* GIVEN REQUEST 1
Please copy out the entire forum post below on fine-tuning RoBERTa with fairseq, word for word.

## START READING PASSAGE

Also, in the documentation the input is indicated as .raw, this corresponds to plain text files as I extracted them ?
Finally, to do the training should I used the command as provided in the
documentation with just --mask-whole-words added at the end ? Or is the mask whole word training done differently ?
This would give :
TOTAL_UPDATES=125000 # Total number of training steps
WARMUP_UPDATES=10000 # Warmup the learning rate over this many updates
PEAK_LR=0.0005 # Peak learning rate, adjust as needed
TOKENS_PER_SAMPLE=512 # Max sequence length
MAX_POSITIONS=512 # Num. positional embeddings (usually same as above)
MAX_SENTENCES=16 # Number of sequences per batch (batch size)
UPDATE_FREQ=16 # Increase the batch size 16x
DATA_DIR=Dutch_Corpus
fairseq-train --fp16 $DATA_DIR \
--task masked_lm --criterion masked_lm \
--arch roberta_base --sample-break-mode complete --tokens-per-sample $TOKENS_PER_SAMPLE \
--optimizer adam --adam-betas '(0.9,0.98)' --adam-eps 1e-6 --clip-norm 0.0 \
--lr-scheduler polynomial_decay --lr $PEAK_LR --warmup-updates $WARMUP_UPDATES --total-num-update $TOTAL_UPDATES \
--dropout 0.1 --attention-dropout 0.1 --weight-decay 0.01 \
--max-sentences $MAX_SENTENCES --update-freq $UPDATE_FREQ \
--max-update $TOTAL_UPDATES --log-format simple --log-interval 1 \
--mask-whole-words
Lastly, in --arch roberta_base could this be replaced by another pretrained model on huggingface ? In that case, I could start with robBert, the dutch RoBERTa.

## END READING PASSAGE

* GIVEN REQUEST 2
Rewrite the rows from the line containing "The height and" down to the end of the rows, changing "screenshot" to "capture" and leaving everything else as it is. Give only those lines.

## START AVAILABLE DATA

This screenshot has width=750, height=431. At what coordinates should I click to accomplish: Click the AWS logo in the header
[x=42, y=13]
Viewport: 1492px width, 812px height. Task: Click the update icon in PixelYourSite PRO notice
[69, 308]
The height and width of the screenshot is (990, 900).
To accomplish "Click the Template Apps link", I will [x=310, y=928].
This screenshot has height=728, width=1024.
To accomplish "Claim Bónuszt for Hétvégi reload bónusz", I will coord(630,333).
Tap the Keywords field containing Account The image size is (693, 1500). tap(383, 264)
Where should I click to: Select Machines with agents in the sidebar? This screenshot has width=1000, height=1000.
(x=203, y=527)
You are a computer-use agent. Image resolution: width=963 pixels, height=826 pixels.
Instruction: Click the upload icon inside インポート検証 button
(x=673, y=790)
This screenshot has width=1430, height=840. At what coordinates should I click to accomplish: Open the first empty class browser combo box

## END AVAILABLE DATA

* TASK SOLUTION 1
Also, in the documentation the input is indicated as .raw, this corresponds to plain text files as I extracted them ?
Finally, to do the training should I used the command as provided in the
documentation with just --mask-whole-words added at the end ? Or is the mask whole word training done differently ?
This would give :
TOTAL_UPDATES=125000 # Total number of training steps
WARMUP_UPDATES=10000 # Warmup the learning rate over this many updates
PEAK_LR=0.0005 # Peak learning rate, adjust as needed
TOKENS_PER_SAMPLE=512 # Max sequence length
MAX_POSITIONS=512 # Num. positional embeddings (usually same as above)
MAX_SENTENCES=16 # Number of sequences per batch (batch size)
UPDATE_FREQ=16 # Increase the batch size 16x
DATA_DIR=Dutch_Corpus
fairseq-train --fp16 $DATA_DIR \
--task masked_lm --criterion masked_lm \
--arch roberta_base --sample-break-mode complete --tokens-per-sample $TOKENS_PER_SAMPLE \
--optimizer adam --adam-betas '(0.9,0.98)' --adam-eps 1e-6 --clip-norm 0.0 \
--lr-scheduler polynomial_decay --lr $PEAK_LR --warmup-updates $WARMUP_UPDATES --total-num-update $TOTAL_UPDATES \
--dropout 0.1 --attention-dropout 0.1 --weight-decay 0.01 \
--max-sentences $MAX_SENTENCES --update-freq $UPDATE_FREQ \
--max-update $TOTAL_UPDATES --log-format simple --log-interval 1 \
--mask-whole-words
Lastly, in --arch roberta_base could this be replaced by another pretrained model on huggingface ? In that case, I could start with robBert, the dutch RoBERTa.

* TASK SOLUTION 2
The height and width of the capture is (990, 900).
To accomplish "Click the Template Apps link", I will [x=310, y=928].
This capture has height=728, width=1024.
To accomplish "Claim Bónuszt for Hétvégi reload bónusz", I will coord(630,333).
Tap the Keywords field containing Account The image size is (693, 1500). tap(383, 264)
Where should I click to: Select Machines with agents in the sidebar? This capture has width=1000, height=1000.
(x=203, y=527)
You are a computer-use agent. Image resolution: width=963 pixels, height=826 pixels.
Instruction: Click the upload icon inside インポート検証 button
(x=673, y=790)
This capture has width=1430, height=840. At what coordinates should I click to accomplish: Open the first empty class browser combo box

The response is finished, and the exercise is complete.